* _Listed entries_
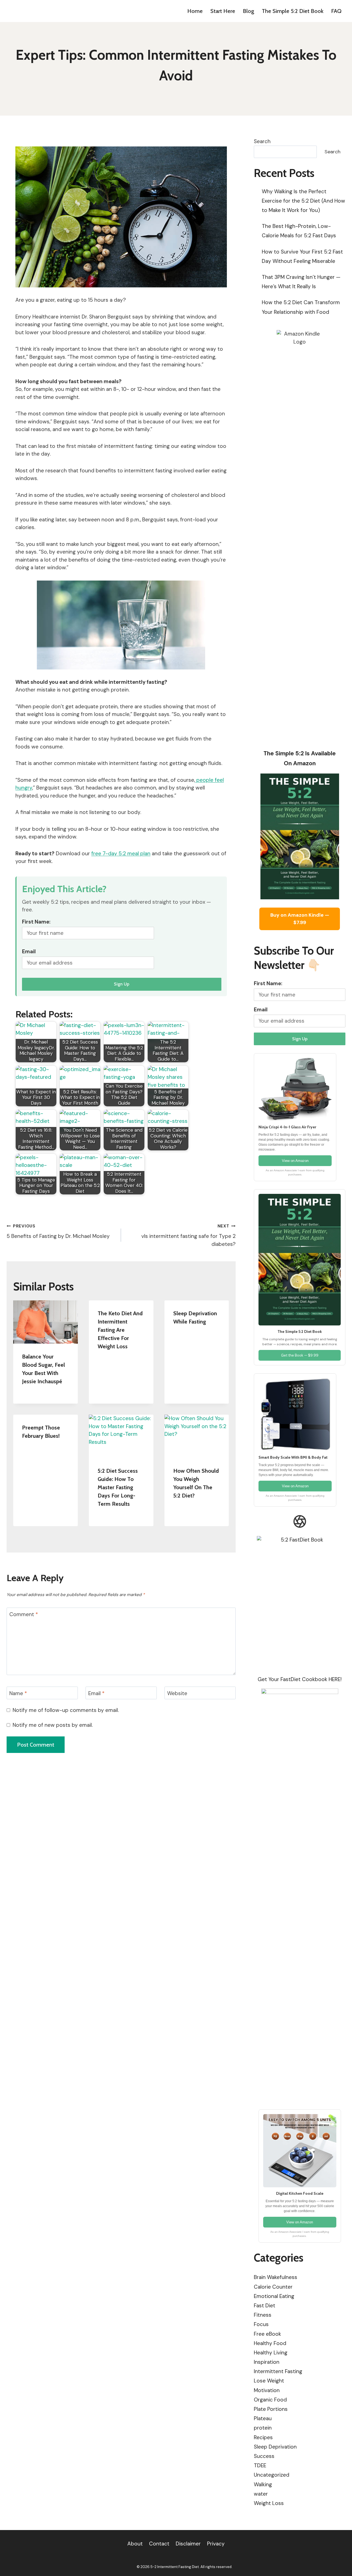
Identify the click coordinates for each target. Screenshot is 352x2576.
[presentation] (45, 1322)
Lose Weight (269, 2380)
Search (262, 141)
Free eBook (267, 2333)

* _Exercise prompt_
Apart from the images, everything in the records must be repeated exactly.

* _Your solution_
Identify the click coordinates for each target. Screenshot is 352x2576.
[presentation] (45, 1322)
Lose Weight (269, 2380)
Search (262, 141)
Free eBook (267, 2333)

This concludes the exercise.